If you’re at all interested in bicycles, you probably know what a Brompton is. You’ve probably seen it, perched like a shiny, tiny egg in the window of many premium cycle stores. The Brompton was first launched in 1975 in London. For almost 50 years, it has been the most compact folding bike on the market, and it’s stayed more or less the same.

About 10 years ago, the company announced it was going to start making an electric motor available. Most importantly, the motor wouldn’t interfere with the bike’s signature fold. Well, I finally got a chance to test the new Brompton Electric, which fulfills that promise. Sort of. 

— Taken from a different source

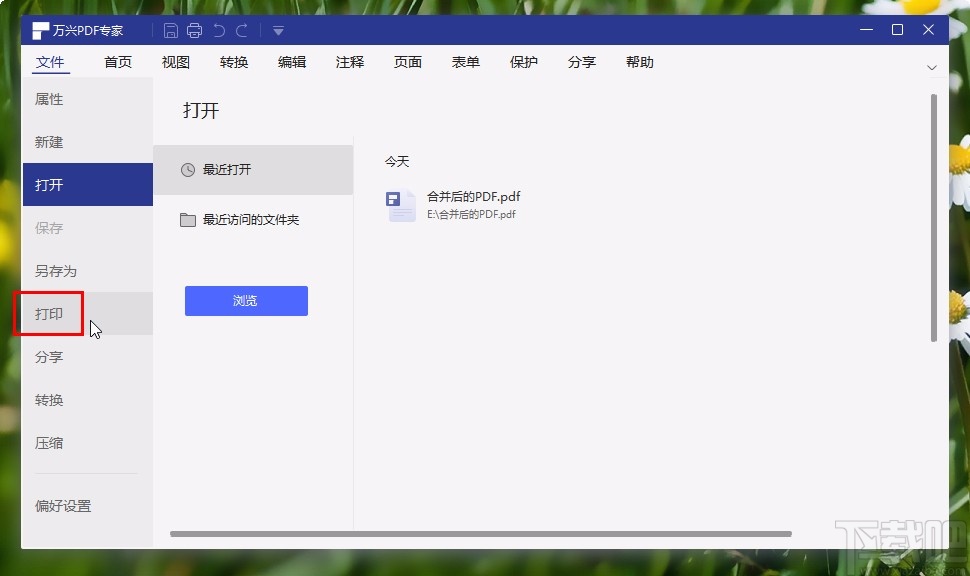Click the Redo arrow icon
This screenshot has width=970, height=576.
click(x=243, y=29)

For the past few weeks, I’ve been riding it around my neighborhood, feeling profoundly conflicted. It deserves all the accolades; it’s one of the most ingenious bikes I’ve ever seen. But it’s not very comfortable, and the motor is only so-so. The latest Tern Vektron S10 is a better ride, but if you see this Brompton in person, it will be very hard to resist.

Bite-Sized Ebike

Photograph: Brompton

The Brompton is minuscule, even when compared to an already small bike like the Vektron S10. The two-speed weighs about 30 pounds and folds into a neat bicycle knot that’s a mere 22 inches tall, 23 inches wide, and around 11 inches long. It fits almost invisibly in the smallest room or car trunk.

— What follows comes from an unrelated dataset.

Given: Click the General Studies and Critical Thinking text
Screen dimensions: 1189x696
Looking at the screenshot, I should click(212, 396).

The Brompton fold that makes this wizardry possible, however, caused me a great deal of stress for about four to five days. For almost a week, I often found myself staring at a mildly maladjusted Brompton, having to start the fold or unfold over and over again until I could remember the proper sequence. If you’re going to be using this bike on a crowded subway platform, I recommend practicing at home first. In contrast, Tern makes it a point to say its bikes can be folded in under 10 seconds. I don’t always fold it that fast, but it’s easy and intuitive.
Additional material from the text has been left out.